Lipstick on the Glass

Ein polnischer New Wave Song von 1984 gibt diesem experimentellen Film von Kuba Czekaj den Titel und die Attitüde: Purer Exzess, überbordende Bildgewitter, deren Verweise vom italienischen Giallo bis zu David Lynch und Gaspar Noe reichen. Das dabei die Geschichte ein wenig kurz kommt lässt sich meist verschmerzen, auch wenn der Bilderrausch bisweilen mehr anstrengt als begeistert

Lipstick on the Glass
Polen/ Deutschland 2023
Regie & Buch: Kuba Czekai
Darsteller: Agnieszka Podsiadlik, Lena Lauzemis, Stipe Erceg, Bobbi Salvör Menuez, Laura Benson, Lili Lublinski

Länge: 117 Minuten
Verleih: w-Film
Kinostart: 25. Juli 2024

FILMKRITIK:

Eine Frau im Kampf gegen das Patriarchat. So könnte man – ganz kurz – das beschreiben, was in Kuba Czekajs „Lipstick on the Glass“ im weitesten Sinne als Handlung durchgeht. Allerdings wirklich im weitesten Sinn, denn mehr als für eine kohärente Geschichte, interessiert sich der polnische Regisseur für Bilder, Atmosphäre, Stimmungen.
Die Frau, die in einer allzu konventionellen Ehe gefangen ist, heißt Emeryka (Agnieszka Podsiadlik), ein ebenso sprechender Name wie der ihres Mannes Bogey (Stipe Erceg), ein Macho, wie er im Buche steht, der auch noch groß „Testosteron“ auf seinen gestählten Bauchmuskeln tätowiert hat. Doch nicht nur Bogey unterdrückt Emeryka, auch die kleine Tochter (Lili Lublinski) schränkt ihre Mutter ein, hindert sie an der Entfaltung.
Das ändert sich erst, als ein Wesen namens The Something (Lena Lauzemis) die Welt des Films betritt, eine androgyne, non-binäre Person, die Emeryka mit anderen Möglichkeiten des Zusammenseins konfrontiert.
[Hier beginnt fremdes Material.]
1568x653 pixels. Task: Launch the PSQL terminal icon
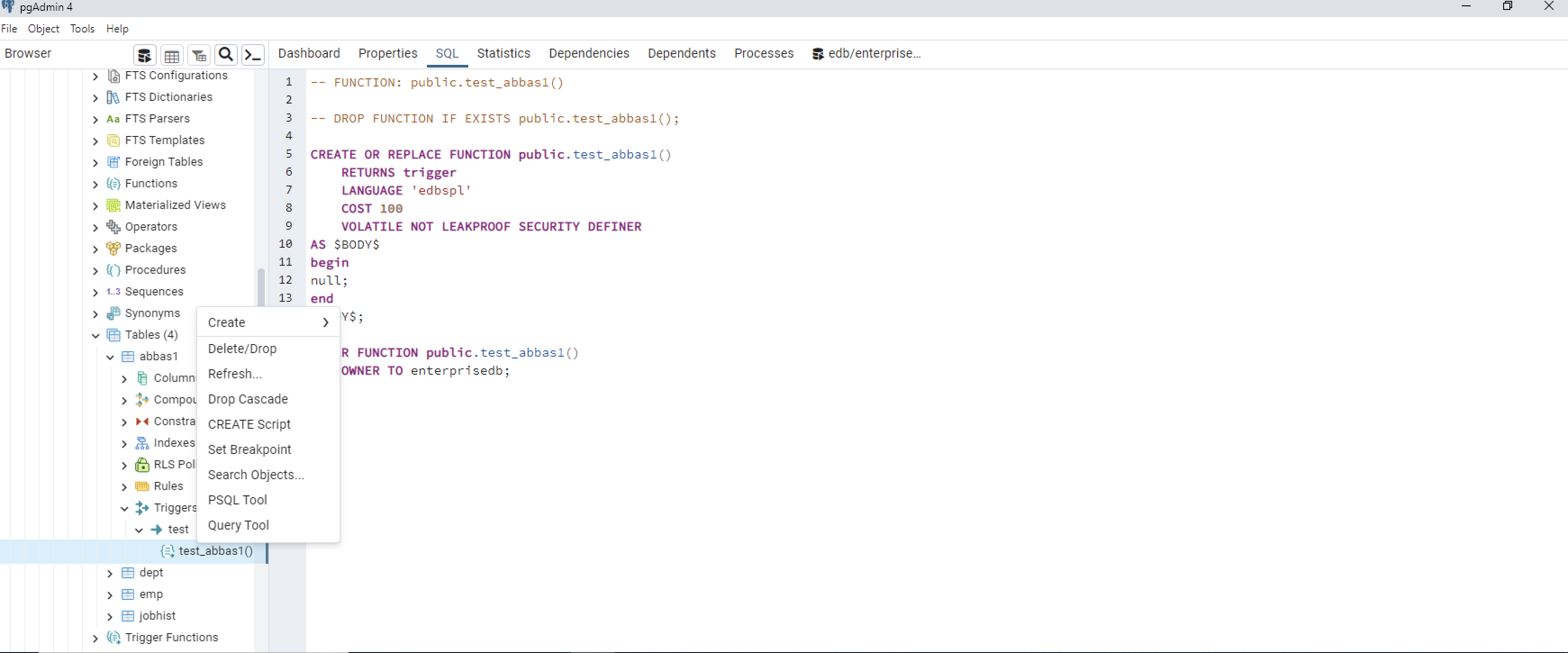tap(253, 54)
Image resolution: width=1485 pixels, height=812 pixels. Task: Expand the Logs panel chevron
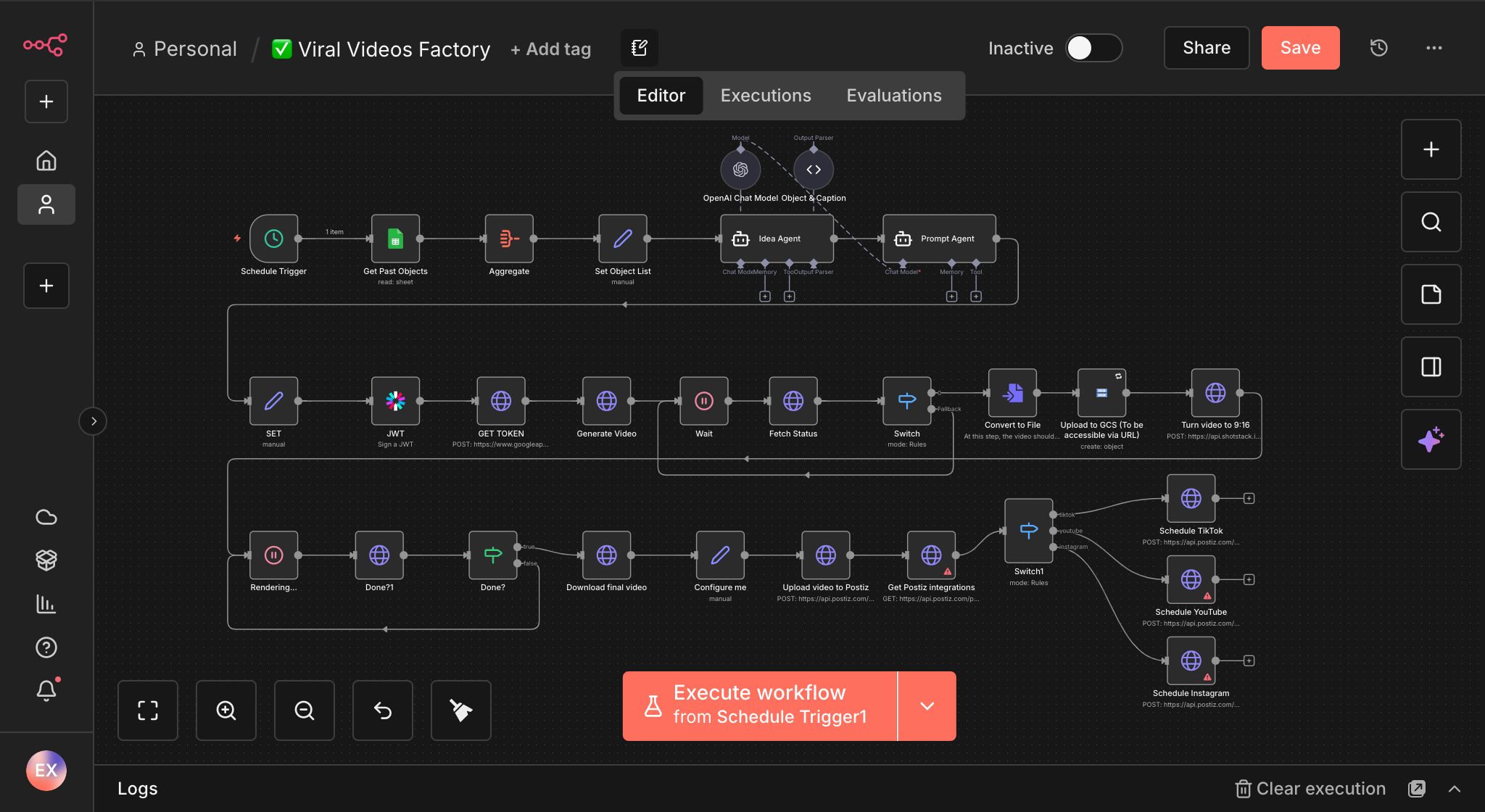[x=1455, y=789]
In eine Art Kult gerät Emeryka, der nur Frauen als Mitglied hat, am Ende aber auch nur eine andere Form der Kontrolle und Unterdrückung darstellt.
Was „Lipstick on the Glass“ an Handlung fehlt, versucht Regisseur Kuba Czekaj durch überbordenden Stil wettzumachen. Zahllose Bildformate verwendet er, ein quadratisches Format wechselt nahtlos zum extremen Breitwand und allem was dazwischen liegt. Farbgesättigt sind die Bilder, besonders grelles rot taucht auf Lippen und im Blut auf, die Einflüsse des italienischen Horror-Genres Giallo sind mehr als deutlich zu spüren: Überblendungen, fließende Bildverläufe, assoziative Montagen, psychedelische Bildcollagen und eine entsprechende Musik sorgen in den besten Momenten für einen soghaften Bild- und Tonrausch.
Ganz lässt sich aber nicht übertünchen, dass „Lipstick on the Glass“ sich oft allzu sehr auf überbordende, bisweilen auch bemüht schockierende Bilder versteift, denen man ein Tick mehr Kohärenz gewünscht hätte. Wie aneinandergereihte Videoclips mutet das Geschehen oft an, bewegt sich zwischen eindringlichen, beeindruckenden Bildern und allzu wirren Momenten.
Etwas ermüdend wirkt das Ganze auf Dauer, zu sehr von seinem expressiven Stil begeistert, als durch nachvollziehbare Figuren geprägt. Anders als etwa der ähnlich experimentelle „Piaffe“, der ebenfalls eine Art Zwitterwesen in den Mittelpunkt stellte, aber bei allen visuellen und narrativen Volten doch schlüssig blieb, verliert sich Kuba Czekai immer wieder im reinen Stilwillen. Das ist besonders Schade, als die Chemie zwischen den Hauptdarsteller groß ist, die einzelnen Bildeinfälle originell, aber zu einem großen Ganzen formen sich die einzelnen Elemente nur sehr bedingt.